**PROBLEM DESCRIPTION**
Give back an exact copy of the lines below, from the first through the line with "Search (62, 1954)"; please stop there.

**DATA LISTING**
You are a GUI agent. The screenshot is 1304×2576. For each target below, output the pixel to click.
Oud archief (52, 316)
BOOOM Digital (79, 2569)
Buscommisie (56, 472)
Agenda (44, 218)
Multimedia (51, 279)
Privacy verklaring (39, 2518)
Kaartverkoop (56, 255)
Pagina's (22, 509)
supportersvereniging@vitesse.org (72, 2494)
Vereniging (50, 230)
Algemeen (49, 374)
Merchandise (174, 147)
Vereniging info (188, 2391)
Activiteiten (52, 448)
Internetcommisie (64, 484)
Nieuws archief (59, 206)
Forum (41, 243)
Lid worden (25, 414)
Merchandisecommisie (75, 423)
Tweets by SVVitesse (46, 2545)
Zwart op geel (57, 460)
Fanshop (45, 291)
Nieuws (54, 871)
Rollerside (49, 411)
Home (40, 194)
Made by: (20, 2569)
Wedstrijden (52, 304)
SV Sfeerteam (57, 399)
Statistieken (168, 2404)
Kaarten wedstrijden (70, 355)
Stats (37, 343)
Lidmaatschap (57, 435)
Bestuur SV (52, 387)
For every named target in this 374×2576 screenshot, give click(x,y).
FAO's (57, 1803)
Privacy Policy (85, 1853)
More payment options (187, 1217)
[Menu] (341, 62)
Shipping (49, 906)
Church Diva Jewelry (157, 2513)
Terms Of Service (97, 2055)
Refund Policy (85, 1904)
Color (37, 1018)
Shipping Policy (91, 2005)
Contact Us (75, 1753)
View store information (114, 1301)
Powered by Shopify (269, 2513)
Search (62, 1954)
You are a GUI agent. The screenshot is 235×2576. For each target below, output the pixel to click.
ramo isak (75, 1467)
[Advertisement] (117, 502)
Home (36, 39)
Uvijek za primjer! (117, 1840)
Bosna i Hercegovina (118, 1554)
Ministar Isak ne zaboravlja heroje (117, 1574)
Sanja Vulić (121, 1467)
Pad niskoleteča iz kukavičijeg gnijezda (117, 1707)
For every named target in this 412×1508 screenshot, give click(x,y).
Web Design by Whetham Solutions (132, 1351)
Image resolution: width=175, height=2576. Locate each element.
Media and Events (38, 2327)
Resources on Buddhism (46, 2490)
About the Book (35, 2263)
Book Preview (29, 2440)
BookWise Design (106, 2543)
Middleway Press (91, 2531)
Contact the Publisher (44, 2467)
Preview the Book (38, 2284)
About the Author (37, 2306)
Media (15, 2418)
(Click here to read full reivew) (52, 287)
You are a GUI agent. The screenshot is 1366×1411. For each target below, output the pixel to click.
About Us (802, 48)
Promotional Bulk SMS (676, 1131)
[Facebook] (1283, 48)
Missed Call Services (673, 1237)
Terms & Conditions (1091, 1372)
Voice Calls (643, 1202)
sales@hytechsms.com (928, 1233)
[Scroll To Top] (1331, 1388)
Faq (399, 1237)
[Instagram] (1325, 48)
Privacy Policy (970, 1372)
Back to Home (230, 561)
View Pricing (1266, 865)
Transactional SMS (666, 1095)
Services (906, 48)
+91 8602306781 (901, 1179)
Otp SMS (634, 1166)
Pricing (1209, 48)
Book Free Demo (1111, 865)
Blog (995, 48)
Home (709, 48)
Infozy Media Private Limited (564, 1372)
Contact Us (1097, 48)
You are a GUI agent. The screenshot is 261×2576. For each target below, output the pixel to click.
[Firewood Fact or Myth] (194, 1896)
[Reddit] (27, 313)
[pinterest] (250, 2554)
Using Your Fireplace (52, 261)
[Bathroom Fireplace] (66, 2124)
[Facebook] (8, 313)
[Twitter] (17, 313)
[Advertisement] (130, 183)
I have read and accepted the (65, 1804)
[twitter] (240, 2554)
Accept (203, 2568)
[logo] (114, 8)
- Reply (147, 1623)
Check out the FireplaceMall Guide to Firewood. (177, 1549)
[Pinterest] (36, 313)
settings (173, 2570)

**RESULT FOR THIS EXERCISE**
You are a GUI agent. The screenshot is 1304×2576. For each target below, output the pixel to click.
Oud archief (52, 316)
BOOOM Digital (79, 2569)
Buscommisie (56, 472)
Agenda (44, 218)
Multimedia (51, 279)
Privacy verklaring (39, 2518)
Kaartverkoop (56, 255)
Pagina's (22, 509)
supportersvereniging@vitesse.org (72, 2494)
Vereniging (50, 230)
Algemeen (49, 374)
Merchandise (174, 147)
Vereniging info (188, 2391)
Activiteiten (52, 448)
Internetcommisie (64, 484)
Nieuws archief (59, 206)
Forum (41, 243)
Lid worden (25, 414)
Merchandisecommisie (75, 423)
Tweets by SVVitesse (46, 2545)
Zwart op geel (57, 460)
Fanshop (45, 291)
Nieuws (54, 871)
Rollerside (49, 411)
Home (40, 194)
Made by: (20, 2569)
Wedstrijden (52, 304)
SV Sfeerteam (57, 399)
Statistieken (168, 2404)
Kaarten wedstrijden (70, 355)
Stats (37, 343)
Lidmaatschap (57, 435)
Bestuur SV (52, 387)
For every named target in this 374×2576 screenshot, give click(x,y).
FAO's (57, 1803)
Privacy Policy (85, 1853)
More payment options (187, 1217)
[Menu] (341, 62)
Shipping (49, 906)
Church Diva Jewelry (157, 2513)
Terms Of Service (97, 2055)
Refund Policy (85, 1904)
Color (37, 1018)
Shipping Policy (91, 2005)
Contact Us (75, 1753)
View store information (114, 1301)
Powered by Shopify (269, 2513)
Search (62, 1954)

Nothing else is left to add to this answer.